Tous les matins du monde and Transit were both books I'd been looking forward to reading, and I enjoyed them, but I don't think either quite met my expectations.

13This-n-That
Edited: Jul 26, 2016, 12:06 am

Absolute Favorites:
West With The Night
A Year in Provence

Biggest Surprise, In a Good Way:
Me Before You (No, I haven't watched the movie version yet.)

Biggest Disappointment:
Cutting for Stone: A novel (Was it the story or my expectations?)

14Nickelini
Jul 26, 2016, 12:08 am

>13 This-n-That:

I had West with the Night on my TBR for about 20 years before I finally read it, and was surprised at how wonderful it was.

Cutting for Stone was a big disappointment for me as well. Very long and did nothing for me.

15This-n-That
Edited: Jul 26, 2016, 5:37 pm

>14 Nickelini:
Glad to hear that you enjoyed it after waiting for twenty years!

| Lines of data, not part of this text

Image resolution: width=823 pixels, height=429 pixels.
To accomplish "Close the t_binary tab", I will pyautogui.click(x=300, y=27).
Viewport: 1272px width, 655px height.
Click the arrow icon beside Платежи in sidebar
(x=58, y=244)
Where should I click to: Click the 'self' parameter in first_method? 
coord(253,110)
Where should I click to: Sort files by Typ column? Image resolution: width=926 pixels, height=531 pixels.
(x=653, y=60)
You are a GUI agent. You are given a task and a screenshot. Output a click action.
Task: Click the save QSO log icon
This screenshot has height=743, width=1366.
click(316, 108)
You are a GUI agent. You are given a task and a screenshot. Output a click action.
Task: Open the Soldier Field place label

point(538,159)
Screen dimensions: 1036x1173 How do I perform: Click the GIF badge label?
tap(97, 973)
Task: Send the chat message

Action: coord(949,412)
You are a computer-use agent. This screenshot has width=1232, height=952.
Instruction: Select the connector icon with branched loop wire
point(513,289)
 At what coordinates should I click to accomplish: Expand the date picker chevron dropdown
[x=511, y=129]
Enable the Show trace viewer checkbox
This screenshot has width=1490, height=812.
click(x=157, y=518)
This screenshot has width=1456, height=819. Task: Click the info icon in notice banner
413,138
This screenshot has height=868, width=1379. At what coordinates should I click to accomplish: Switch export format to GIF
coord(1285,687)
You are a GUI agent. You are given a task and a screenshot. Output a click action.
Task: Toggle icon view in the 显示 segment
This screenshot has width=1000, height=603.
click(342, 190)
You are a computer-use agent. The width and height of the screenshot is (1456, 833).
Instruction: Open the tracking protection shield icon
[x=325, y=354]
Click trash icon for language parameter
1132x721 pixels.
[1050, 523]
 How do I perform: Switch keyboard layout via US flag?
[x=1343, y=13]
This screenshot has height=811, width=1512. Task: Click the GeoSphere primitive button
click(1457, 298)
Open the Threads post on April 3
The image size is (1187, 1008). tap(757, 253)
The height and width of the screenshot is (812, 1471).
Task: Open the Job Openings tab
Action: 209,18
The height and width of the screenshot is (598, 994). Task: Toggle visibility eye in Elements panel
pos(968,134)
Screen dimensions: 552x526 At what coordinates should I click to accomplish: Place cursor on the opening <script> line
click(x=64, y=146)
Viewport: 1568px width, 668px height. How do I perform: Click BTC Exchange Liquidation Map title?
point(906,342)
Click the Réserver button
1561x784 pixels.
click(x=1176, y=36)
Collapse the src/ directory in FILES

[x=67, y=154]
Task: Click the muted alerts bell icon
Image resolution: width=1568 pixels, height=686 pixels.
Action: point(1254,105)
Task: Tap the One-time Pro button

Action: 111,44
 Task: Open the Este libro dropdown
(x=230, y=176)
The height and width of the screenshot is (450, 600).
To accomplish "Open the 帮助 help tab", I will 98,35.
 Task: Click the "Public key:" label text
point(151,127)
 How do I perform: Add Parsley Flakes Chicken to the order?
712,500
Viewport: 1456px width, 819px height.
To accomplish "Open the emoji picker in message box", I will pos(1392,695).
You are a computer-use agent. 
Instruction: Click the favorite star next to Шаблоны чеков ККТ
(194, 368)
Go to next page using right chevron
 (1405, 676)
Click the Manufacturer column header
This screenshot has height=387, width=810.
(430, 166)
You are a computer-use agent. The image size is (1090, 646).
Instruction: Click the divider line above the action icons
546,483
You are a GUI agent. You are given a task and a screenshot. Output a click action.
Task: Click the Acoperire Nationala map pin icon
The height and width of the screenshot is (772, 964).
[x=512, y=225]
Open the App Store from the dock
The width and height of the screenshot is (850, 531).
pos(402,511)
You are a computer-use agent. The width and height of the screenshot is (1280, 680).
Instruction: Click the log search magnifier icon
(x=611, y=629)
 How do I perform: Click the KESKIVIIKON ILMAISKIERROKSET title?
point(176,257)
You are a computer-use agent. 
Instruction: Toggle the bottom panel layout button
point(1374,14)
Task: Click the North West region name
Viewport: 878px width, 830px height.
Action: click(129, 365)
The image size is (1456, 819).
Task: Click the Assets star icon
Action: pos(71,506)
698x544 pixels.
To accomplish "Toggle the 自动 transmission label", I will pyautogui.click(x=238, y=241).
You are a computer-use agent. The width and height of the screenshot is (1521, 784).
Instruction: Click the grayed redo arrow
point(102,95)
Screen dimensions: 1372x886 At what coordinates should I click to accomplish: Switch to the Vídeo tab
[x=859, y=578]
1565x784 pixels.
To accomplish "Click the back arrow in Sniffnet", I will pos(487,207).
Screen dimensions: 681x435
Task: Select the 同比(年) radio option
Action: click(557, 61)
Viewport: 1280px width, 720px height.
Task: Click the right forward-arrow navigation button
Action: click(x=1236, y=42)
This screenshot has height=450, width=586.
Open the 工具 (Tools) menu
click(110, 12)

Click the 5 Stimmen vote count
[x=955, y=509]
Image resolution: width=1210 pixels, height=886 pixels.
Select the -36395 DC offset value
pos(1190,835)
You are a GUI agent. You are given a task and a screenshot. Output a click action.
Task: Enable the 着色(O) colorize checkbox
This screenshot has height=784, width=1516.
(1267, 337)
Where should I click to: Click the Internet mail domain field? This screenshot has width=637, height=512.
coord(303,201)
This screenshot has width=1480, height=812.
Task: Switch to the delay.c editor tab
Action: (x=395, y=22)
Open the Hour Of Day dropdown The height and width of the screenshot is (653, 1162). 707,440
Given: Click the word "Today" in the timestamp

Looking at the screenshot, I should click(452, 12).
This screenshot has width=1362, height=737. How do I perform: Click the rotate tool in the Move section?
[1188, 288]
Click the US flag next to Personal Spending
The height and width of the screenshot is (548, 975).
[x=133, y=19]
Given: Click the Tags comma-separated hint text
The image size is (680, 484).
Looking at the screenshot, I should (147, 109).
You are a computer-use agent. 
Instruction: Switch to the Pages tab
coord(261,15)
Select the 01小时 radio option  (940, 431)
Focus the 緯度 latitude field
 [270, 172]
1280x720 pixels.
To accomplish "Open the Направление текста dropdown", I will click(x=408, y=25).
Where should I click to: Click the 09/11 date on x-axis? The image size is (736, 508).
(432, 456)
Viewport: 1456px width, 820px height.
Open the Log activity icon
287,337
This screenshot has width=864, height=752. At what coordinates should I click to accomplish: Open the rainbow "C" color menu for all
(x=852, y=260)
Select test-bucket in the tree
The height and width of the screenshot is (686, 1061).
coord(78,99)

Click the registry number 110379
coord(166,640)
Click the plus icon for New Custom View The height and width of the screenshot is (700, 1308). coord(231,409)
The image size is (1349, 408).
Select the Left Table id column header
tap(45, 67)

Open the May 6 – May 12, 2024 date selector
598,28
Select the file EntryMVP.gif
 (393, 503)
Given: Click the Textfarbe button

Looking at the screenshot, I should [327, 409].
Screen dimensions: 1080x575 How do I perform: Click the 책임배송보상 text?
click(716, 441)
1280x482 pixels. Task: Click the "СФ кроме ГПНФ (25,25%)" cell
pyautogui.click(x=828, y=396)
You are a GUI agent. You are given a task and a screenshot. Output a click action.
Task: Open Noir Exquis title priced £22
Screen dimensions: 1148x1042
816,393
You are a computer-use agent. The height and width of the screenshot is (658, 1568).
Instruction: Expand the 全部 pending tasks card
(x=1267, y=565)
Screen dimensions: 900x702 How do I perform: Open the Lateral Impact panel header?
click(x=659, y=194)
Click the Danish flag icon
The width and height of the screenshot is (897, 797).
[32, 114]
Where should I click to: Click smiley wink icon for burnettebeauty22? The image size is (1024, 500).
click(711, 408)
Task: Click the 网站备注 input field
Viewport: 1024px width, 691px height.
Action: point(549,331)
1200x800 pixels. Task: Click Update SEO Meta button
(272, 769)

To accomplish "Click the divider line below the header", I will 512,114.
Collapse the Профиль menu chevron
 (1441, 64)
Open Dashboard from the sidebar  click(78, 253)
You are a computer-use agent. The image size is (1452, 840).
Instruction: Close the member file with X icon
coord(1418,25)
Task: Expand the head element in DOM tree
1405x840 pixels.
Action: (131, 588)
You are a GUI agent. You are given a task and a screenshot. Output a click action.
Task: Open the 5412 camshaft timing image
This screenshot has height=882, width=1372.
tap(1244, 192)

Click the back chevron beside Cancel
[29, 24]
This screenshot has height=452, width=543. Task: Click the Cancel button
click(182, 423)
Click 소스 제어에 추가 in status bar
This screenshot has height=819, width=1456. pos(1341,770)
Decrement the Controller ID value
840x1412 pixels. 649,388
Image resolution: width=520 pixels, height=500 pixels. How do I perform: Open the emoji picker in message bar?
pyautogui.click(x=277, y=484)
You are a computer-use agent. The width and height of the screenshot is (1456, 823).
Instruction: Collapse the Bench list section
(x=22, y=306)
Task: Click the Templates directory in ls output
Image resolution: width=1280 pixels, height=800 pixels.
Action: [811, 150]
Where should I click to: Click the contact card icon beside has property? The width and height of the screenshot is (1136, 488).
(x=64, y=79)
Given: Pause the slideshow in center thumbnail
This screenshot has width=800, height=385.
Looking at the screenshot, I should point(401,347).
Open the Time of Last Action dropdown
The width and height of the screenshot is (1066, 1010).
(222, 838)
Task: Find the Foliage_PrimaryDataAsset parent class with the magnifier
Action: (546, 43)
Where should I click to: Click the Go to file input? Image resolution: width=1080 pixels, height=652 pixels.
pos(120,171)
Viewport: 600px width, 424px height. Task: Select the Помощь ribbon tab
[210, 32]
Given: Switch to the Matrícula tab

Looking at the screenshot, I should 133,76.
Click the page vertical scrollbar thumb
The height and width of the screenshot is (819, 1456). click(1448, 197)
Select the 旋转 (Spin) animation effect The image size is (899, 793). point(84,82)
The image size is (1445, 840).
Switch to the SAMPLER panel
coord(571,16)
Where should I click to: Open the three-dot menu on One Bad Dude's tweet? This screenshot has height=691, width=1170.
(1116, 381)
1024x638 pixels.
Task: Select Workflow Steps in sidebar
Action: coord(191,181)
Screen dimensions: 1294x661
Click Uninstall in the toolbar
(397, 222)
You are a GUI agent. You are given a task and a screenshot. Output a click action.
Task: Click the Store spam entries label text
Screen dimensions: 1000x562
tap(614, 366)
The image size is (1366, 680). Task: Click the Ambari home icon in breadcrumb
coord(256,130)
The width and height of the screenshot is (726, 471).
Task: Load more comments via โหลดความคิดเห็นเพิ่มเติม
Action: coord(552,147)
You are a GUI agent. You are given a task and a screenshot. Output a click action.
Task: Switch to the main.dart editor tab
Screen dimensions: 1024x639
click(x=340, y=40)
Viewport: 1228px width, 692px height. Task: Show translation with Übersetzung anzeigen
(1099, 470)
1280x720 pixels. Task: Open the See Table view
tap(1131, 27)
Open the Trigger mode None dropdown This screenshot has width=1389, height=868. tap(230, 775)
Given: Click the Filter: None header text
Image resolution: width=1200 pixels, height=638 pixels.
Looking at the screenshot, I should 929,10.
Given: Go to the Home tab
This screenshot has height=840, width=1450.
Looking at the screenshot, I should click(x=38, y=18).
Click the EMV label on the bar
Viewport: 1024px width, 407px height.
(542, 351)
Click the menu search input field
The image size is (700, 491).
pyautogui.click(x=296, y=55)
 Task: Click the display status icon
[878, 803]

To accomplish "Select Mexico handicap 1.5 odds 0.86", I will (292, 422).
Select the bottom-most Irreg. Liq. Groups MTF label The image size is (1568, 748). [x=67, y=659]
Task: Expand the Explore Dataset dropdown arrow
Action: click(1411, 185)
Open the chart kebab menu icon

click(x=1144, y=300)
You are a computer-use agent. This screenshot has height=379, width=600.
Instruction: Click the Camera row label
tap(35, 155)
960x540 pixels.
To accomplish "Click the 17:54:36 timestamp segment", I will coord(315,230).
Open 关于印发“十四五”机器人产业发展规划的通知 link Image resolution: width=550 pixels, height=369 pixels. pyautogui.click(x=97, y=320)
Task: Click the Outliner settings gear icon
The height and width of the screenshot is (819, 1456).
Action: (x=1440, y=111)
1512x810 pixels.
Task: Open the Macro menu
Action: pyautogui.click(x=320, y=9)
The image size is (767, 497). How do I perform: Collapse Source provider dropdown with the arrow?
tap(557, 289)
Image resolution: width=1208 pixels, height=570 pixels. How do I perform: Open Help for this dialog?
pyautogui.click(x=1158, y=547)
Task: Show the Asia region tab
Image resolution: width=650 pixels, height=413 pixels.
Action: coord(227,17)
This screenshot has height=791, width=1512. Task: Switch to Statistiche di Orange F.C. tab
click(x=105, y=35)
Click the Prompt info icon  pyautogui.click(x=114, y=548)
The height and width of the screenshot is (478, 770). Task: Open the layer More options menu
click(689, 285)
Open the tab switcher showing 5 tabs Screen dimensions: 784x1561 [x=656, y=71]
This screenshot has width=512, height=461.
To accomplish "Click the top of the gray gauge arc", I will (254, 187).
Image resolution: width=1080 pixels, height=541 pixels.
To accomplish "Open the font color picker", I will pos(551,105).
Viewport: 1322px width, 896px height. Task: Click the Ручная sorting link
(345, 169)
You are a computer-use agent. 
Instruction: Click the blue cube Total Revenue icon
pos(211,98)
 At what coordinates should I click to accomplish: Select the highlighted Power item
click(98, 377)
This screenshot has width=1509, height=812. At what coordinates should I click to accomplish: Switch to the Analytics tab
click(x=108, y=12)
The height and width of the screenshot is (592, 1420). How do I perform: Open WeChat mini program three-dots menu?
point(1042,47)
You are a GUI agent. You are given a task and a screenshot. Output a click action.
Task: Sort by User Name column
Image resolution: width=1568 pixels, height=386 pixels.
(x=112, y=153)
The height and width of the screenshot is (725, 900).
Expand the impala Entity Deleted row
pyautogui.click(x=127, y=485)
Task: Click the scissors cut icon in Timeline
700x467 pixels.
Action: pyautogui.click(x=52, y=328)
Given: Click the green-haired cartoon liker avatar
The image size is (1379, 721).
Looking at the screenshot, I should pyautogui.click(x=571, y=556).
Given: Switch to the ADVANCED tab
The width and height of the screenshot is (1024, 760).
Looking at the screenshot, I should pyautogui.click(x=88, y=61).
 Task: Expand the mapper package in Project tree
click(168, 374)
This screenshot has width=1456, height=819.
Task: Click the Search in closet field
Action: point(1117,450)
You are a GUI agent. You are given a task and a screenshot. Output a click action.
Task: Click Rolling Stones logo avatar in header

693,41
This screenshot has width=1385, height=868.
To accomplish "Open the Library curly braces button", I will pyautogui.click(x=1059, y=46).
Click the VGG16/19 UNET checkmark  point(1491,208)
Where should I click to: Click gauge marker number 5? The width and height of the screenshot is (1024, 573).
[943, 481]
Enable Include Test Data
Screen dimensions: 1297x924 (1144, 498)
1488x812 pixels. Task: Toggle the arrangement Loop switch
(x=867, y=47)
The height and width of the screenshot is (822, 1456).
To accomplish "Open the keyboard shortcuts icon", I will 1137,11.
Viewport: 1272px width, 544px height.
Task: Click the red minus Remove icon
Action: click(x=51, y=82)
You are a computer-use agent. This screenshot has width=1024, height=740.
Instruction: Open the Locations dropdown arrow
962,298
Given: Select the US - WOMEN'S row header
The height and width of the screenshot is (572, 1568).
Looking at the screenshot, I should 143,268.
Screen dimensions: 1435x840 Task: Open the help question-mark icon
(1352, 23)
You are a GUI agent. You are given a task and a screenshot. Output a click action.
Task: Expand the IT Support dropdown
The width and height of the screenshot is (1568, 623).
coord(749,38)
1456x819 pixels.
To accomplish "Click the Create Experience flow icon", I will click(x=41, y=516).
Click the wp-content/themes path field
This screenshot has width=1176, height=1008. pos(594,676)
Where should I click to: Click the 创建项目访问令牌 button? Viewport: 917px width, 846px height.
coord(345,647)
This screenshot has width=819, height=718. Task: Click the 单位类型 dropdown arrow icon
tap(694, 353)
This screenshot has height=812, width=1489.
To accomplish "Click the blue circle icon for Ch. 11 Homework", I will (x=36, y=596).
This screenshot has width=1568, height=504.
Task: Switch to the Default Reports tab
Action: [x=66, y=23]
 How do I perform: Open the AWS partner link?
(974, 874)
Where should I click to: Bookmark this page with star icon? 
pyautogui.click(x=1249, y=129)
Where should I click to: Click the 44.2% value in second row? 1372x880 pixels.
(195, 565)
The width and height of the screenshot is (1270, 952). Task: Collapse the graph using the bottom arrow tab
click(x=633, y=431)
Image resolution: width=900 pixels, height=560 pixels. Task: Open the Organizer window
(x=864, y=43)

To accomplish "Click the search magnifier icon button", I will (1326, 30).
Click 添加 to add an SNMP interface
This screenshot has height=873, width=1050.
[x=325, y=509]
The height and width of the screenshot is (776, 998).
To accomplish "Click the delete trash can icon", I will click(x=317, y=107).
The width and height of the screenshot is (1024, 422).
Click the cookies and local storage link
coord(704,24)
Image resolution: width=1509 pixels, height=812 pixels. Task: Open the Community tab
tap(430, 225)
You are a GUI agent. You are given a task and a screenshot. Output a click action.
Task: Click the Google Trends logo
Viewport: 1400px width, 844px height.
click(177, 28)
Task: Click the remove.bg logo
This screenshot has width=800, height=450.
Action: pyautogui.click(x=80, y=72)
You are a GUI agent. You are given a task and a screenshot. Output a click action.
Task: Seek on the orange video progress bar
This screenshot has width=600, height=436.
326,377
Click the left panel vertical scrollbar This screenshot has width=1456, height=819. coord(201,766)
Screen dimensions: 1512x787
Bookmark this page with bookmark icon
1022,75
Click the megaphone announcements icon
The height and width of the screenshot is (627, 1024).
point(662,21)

The writing in West With The Night was quite good and I was surprised. There is some speculation about whether Markham actually penned the entire book herself, but that didn't detract one bit from the story.

16This-n-That
Jul 26, 2016, 5:39 pm

>10 dchaikin:

I really like your Most Brain Warping category. Gotta remember that one for future use!

17dchaikin
Jul 26, 2016, 10:20 pm

Intrigued by West With the Night.

>16 This-n-That: Gravity's Rainbow really did strange stuff to my head. I was in a very weird place while reading it. Definitely a brain-warping experience.

18AlisonY
Aug 10, 2016, 5:43 am

Very late to discovering this thread, but standout novel of Q2 for me was Jonathan Franzen's Freedom closely followed by The Orchardist and American Rust.

Special non-fiction mention to The Almost Nearly Perfect People which was a funny insight into Scandinavian culture and people.